Une si douce amertume ...

Publié le 08 août 2011 par Asiemute

Toujours à Matsue (c'est fou ce que j'ai pu faire en si peu de temps à Matsue ...), une petite pose douceur au Yakumo-an-Bekkan, qui se trouve dans le jardin d'une maison de samouraï dont je vous parlerai plus tard.

Il s'agit du matcha jelly, une des spécialités de Matsue, dont je ne connais pas le nom japonais.

En fait, ce que j'ai dégusté, est à base de matcha jelly : j'essaie de me rappeler la composition car je l'avais noté sur mon Iphone et, comme j'ai changé d'Iphone en rentrant, envolées les petites notes "pense-bête", envolées les photos, envolée ma mémoire ... mais non, il m'en reste encore un tout petit peu ;)

Le matcha jelly est, comme son nom l'indique, une gelée à base de thé vert matcha. Ici, la gelée est surmontée d'une aérienne mousse au matcha, posée sur un lit de anko (confiture d'azuki - haricots rouges), accompagnée de glace à la vanille et de shiratama (petites boulettes de riz gluant). Oishi, oishi, oishiii !! Comme pour la dégustation du matcha, il faut que l'amertume de thé vert soit atténuée par une saveur sucrée. Ici, la glace à la vanille et la confiture d'azuki (je ne vous parle pas des calories ...) contrebalancent parfaitement le goût de la gelée.

Quoi de mieux qu'une promenade jusqu'au Meimei-An, une maison de thé située en haut d'une colline pour éliminer quelque peu ...

Ce petit pavillon de thé a été construit en 1779 par Fumai Matsudaira, daimyô de Matsue.

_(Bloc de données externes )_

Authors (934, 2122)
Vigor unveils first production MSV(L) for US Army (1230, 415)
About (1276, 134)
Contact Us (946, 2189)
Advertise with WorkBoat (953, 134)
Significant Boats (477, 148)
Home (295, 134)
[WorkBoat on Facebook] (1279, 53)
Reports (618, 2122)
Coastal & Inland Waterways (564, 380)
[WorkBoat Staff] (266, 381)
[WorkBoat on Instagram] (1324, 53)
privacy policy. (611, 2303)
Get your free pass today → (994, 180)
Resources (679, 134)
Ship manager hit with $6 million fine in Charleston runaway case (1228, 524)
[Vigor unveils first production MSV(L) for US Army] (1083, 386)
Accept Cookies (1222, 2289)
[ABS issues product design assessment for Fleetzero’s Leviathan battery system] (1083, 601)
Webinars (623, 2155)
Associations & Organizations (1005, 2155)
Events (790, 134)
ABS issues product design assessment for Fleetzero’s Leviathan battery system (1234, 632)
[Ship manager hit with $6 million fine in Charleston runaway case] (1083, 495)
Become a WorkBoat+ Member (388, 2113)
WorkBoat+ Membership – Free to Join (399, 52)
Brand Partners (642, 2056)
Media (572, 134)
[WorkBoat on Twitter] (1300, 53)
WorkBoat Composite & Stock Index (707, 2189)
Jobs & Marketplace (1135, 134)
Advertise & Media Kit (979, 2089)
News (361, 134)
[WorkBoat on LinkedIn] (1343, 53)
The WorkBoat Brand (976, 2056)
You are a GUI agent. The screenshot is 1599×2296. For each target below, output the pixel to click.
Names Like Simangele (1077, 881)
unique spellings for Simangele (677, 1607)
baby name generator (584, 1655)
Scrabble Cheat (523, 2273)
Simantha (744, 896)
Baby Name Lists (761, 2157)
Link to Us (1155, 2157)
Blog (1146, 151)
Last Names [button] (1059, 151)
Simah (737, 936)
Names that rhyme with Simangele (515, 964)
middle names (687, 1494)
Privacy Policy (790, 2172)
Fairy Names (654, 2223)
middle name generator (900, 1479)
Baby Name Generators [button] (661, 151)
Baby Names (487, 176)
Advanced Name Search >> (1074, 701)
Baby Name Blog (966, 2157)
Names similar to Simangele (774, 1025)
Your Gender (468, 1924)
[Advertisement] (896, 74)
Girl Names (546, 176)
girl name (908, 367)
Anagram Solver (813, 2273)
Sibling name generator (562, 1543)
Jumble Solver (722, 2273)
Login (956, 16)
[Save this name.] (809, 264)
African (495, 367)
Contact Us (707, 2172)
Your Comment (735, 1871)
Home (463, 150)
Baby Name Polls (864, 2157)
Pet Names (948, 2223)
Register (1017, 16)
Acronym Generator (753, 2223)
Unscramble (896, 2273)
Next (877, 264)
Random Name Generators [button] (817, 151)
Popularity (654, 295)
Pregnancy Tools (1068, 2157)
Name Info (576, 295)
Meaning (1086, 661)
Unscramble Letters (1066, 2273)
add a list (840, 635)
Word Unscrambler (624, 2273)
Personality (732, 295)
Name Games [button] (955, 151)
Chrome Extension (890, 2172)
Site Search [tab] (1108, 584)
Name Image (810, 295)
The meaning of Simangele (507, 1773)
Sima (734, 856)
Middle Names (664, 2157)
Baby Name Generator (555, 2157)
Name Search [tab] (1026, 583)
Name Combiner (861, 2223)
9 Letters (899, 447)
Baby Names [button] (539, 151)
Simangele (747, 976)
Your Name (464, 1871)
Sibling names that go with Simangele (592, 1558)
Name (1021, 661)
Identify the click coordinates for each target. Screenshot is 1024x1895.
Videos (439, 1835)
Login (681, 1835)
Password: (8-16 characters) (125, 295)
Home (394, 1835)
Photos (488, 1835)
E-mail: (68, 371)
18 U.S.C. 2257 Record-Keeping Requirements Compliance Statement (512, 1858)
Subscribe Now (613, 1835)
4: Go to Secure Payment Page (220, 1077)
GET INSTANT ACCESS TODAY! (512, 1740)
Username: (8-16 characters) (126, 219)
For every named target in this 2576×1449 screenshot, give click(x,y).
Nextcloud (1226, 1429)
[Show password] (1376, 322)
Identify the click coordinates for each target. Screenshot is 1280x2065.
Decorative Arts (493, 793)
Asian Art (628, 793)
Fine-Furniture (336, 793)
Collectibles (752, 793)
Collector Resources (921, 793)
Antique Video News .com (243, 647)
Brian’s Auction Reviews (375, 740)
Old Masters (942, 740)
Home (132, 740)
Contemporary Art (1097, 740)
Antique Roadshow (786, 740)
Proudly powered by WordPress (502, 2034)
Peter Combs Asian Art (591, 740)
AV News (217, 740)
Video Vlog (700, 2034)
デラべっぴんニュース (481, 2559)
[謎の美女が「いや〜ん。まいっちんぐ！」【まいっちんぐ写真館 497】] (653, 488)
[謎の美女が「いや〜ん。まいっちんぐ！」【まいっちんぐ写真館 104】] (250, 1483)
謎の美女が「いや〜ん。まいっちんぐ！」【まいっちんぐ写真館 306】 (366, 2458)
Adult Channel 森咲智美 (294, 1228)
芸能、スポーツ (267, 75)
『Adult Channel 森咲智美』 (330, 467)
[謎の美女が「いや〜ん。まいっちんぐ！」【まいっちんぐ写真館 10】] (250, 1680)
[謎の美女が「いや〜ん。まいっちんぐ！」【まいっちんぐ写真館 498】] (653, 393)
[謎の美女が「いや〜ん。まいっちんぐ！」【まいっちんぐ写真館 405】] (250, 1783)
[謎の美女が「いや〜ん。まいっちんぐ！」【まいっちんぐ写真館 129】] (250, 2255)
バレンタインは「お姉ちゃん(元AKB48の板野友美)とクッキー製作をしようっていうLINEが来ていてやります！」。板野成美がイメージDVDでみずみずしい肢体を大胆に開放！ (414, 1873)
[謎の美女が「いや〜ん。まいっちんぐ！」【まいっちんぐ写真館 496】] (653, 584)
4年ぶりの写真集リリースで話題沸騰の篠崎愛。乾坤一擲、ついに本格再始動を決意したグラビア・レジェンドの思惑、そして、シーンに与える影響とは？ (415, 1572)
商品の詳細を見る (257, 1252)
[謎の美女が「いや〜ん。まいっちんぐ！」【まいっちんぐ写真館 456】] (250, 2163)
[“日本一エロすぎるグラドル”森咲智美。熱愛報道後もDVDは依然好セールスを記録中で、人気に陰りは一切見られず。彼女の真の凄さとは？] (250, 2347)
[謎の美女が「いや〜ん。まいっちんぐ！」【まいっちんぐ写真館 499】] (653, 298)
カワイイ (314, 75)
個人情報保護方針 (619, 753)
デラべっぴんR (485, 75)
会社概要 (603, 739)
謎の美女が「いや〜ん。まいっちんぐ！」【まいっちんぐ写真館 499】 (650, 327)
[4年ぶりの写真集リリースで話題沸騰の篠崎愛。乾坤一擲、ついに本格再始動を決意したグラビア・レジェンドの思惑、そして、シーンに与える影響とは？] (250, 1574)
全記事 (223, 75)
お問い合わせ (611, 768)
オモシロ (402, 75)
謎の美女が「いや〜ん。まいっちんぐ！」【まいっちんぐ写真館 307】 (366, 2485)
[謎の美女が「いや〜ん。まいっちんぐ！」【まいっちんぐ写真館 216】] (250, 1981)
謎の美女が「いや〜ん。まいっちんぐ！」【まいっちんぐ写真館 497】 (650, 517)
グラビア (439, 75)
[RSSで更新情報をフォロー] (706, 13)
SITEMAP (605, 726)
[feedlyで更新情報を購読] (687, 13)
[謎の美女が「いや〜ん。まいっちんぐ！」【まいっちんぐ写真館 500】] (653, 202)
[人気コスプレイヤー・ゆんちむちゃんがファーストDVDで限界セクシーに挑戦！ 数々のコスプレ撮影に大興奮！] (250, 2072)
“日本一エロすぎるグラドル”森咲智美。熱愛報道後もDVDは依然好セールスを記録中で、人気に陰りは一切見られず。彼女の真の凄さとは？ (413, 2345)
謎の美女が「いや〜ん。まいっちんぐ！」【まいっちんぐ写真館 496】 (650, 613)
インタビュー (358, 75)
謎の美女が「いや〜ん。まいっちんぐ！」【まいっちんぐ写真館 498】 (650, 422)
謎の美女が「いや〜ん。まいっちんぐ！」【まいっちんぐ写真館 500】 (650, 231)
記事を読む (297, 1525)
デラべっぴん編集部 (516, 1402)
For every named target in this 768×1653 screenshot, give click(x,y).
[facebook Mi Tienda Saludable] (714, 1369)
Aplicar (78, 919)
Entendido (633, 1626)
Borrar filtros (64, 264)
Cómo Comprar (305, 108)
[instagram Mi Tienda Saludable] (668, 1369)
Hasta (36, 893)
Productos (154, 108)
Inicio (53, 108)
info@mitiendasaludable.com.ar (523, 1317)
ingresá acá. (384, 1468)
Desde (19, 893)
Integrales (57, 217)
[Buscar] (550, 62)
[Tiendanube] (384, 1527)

"Un jour, mon très regretté ami, Mitsouda Komiozi, alors attaché à la légation japonaise de Paris vint me voir.
- Il faut absolument que vous connaissiez la cérémonie du thé, me dit-il.
- La cérémonie du thé ? ...
- Oui, c'est très important. Votre éducation japonaise ne peut être complète si vous ne la connaissez pas.
Il faut toutes sortes de préparatifs, toutes sortes d'objets, quelquefois d'un grand prix. On a vu certaines collections de ces bibelots coûter des centaines de mille francs.
- Diable ! ...
- Nous simplifierons, dit-il en riant. Mais il faut tout de même des préparatifs.
- Enfin, en deux mots, qu'est ce que c'est ? ... Une procession ?
- Non, pas du tout. Il n'est pas nécessaire d'être nombreux pour accomplir la cérémonie; trois, c'est le meilleur nombre; la tranquilité et le recueillement conviennent surtout.
- C'est donc un rite religieux ?
- On le croit quelquefois, mais c'est une erreur : il n'y a rien de religieux dans cette pratique. Cependant, c'est un bonze bouddhiste nommé Shuko qui, d'accord avec le shogun Yoshi-Massa, en a fixé les règles vers le quinzième siècle.
- Alors de n'est pas très ancien ?
- Au commencement du neuvième siècle, il est déjà question de la cérémonie du thé. Mais la précieuse boisson n'était encore servie qu'à la Cour. Le thé ne s'est décidément acclimaté et vulgarisé au Japon que plus tard. Il nous avait été apporté de Chine, où il est l'objet d'une sorte de vénération; quelque chose d'analogue peut-être à ce que vous éprouviez autrefois pour "le jus de la treille". Il existe en Chine une Bible du Thé qui date du huitième siècle. Les poètes chantent la boisson bienfaisante dans tous les mètres et sur tous les tons. Il faut, disent-ils, en boire sept tasses
* La première ne fait que parfumer la bouche et arroser le gosier;
* la seconde console de la solitude et de la mélancolie;
* à la troisième, l'esprit séveille, le coeur s'anime, on se sent capable d'innombrables travaux;
* la quatrième fait monter à la peau une moiteur qui s'évapore en emportant toutes les tristesses;
* la cinquième purifie les os et la chair;
* la sixième rend le buveur pareil aux génies immortels;
* à la septième, une brise caresse vos bras, vous soulève, on va s'envoler ...
A mesure que l'arbriseau précieux a prospéré chez nous, le même enthousiasme s'est développé et on a toujours attaché une grande importance à la culture, à la conservation et à la préparation du thé.
Pendant les violentes et longues guerres civiles qui troublèrent le Japon vers le quinzième siècle, les moeurs s'étaient singulièrement modifiées : l'esprit soldatesque, la rudesse, la brutalité régnaient en maîtres. On eut l'idée d'introduire dans les camps l'usage du "Tcha-no-you", cérémonie du thé (littéralement : l'eau du thé") afin de ramener dans les relations entre les hommes la douceur, l'urbanité, la délicatesse d'autrefois. La tentative eut le meilleur résultat.
- Comment cela se peut-il ? Par quel pouvoir singulier l'eau du thé a-t-elle suffi pour réformer l'éducation de grossiers soldats ?
- Quand vous aurez vu, vous comprendrez, dit Komiozi. Je vais m'occuper des préparatifs et nous prendrons jour."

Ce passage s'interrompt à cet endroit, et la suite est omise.